Written task
In the passage below on mass and mixing matrices, rewrite the paragraph beginning "The low energy manifestation" as a short bulleted list that keeps its main facts.

Exercise passage

((

The low energy manifestation of this model is essentially contained in the structure of the 
mass matrices  (\ref{massmatrix}), (\ref{neutmatrix})
  and the mixing matrices  derived from them in the presence of weak interactions.
In this section we will demonstrate how the parameters of 
the model can accomodate the empirical bounds on these two sets of measurements.

The most recent determination of quark masses \cite{4th} gives
\begin{equation}
\label{qmasses}
\begin{array}{ll}
m_u = 1 ~to~ 5 ~ MeV &  m_d = 3 ~to~ 9 ~ MeV \\
m_c = 1.15 ~to~ 1.35 ~ GeV   &  m_s = 75 ~to~ 170 ~ MeV\\
m_t = 174.3 ~\pm~ 5.1 ~ GeV   &  m_b = 4 ~to~ 4.4 ~ GeV \\ 
\end{array}
\end{equation}
Our model must be able to replicate these hierarchies (as well as the leptonic ones). Fortunately the seesaw 
mechanism is a natural feature of the model, as is evident in  the structure of (\ref{massmatrix}). 
For a typical parameter set as in  (\ref{params}),  the extreme range of the quark masses in (\ref{qmasses})
 is replaced by two much smaller imposed disparities: first, some $O(1)$ inhomogeneity of the small Yukawas
in Quadrant I of  (\ref{massmatrix}), and secondly, some favoring of the heavier quarks to mix more with
the extremely heavy exotics. We reserve numerical details for the Appendix, where our results indicate that such
 mixing may occur at a level sufficient to drive up the heavy quark masses, yet
still not contribute to FCNCs, as we now discuss.

))

Records supplied
((

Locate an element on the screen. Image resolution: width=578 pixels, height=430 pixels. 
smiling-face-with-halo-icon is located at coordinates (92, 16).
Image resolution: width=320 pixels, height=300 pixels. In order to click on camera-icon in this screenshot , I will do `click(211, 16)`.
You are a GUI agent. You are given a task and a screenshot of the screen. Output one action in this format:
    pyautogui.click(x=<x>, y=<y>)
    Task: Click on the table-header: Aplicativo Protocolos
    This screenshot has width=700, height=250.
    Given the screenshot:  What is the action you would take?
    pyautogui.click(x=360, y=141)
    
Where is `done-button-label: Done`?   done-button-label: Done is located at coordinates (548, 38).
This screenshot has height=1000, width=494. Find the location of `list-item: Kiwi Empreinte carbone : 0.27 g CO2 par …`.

))
((

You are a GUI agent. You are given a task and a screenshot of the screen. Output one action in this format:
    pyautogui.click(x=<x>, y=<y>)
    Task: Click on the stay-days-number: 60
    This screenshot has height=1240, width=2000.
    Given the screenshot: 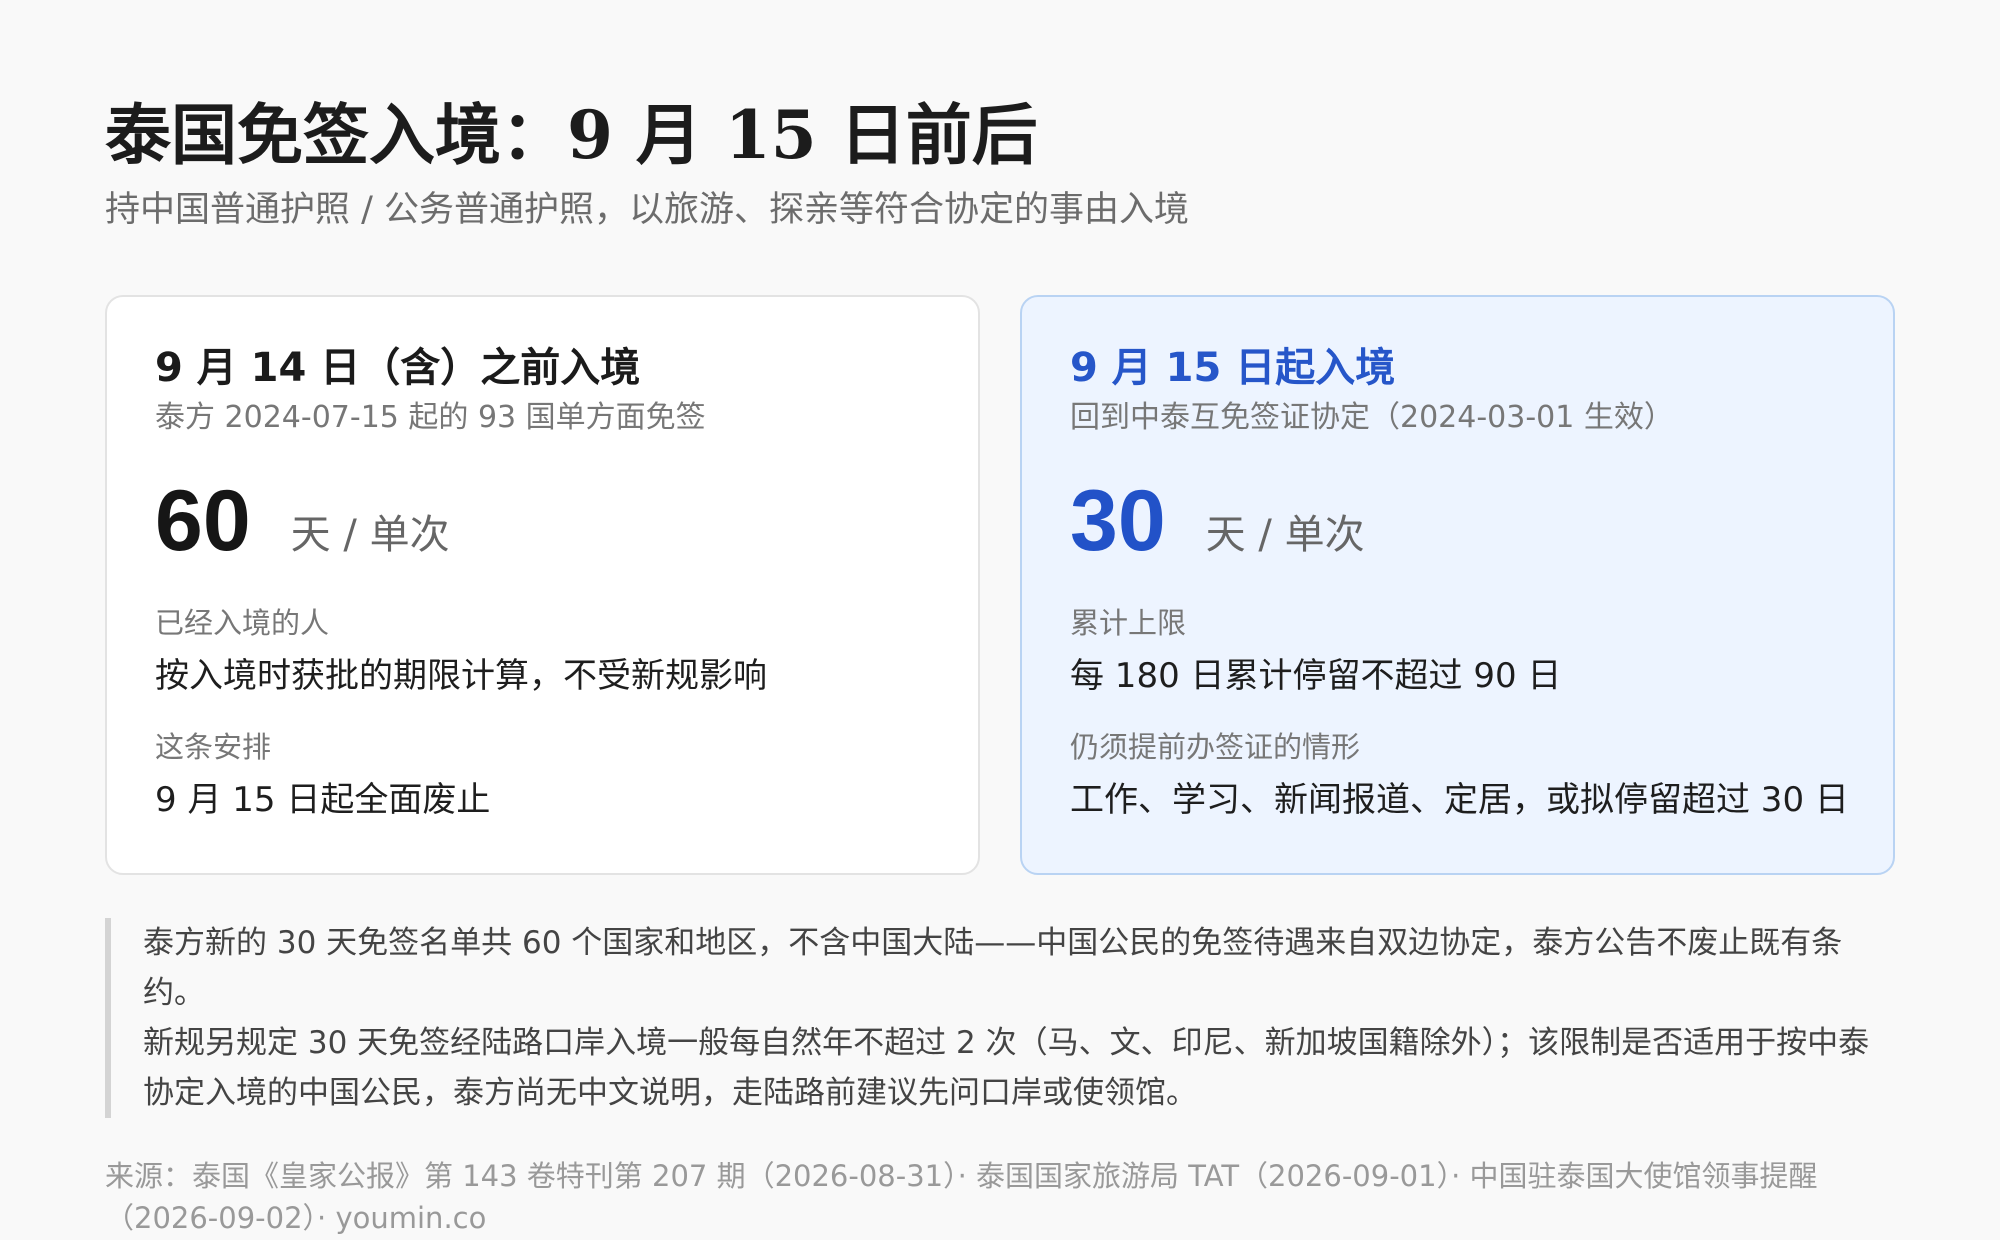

))

Expected output
- The model's low-energy behavior is contained mainly in the structure of its mass matrices.
- It also lies in the mixing matrices derived from those mass matrices when weak interactions are present.
- The section will show how the model's parameters can accommodate the empirical bounds on these two sets of measurements.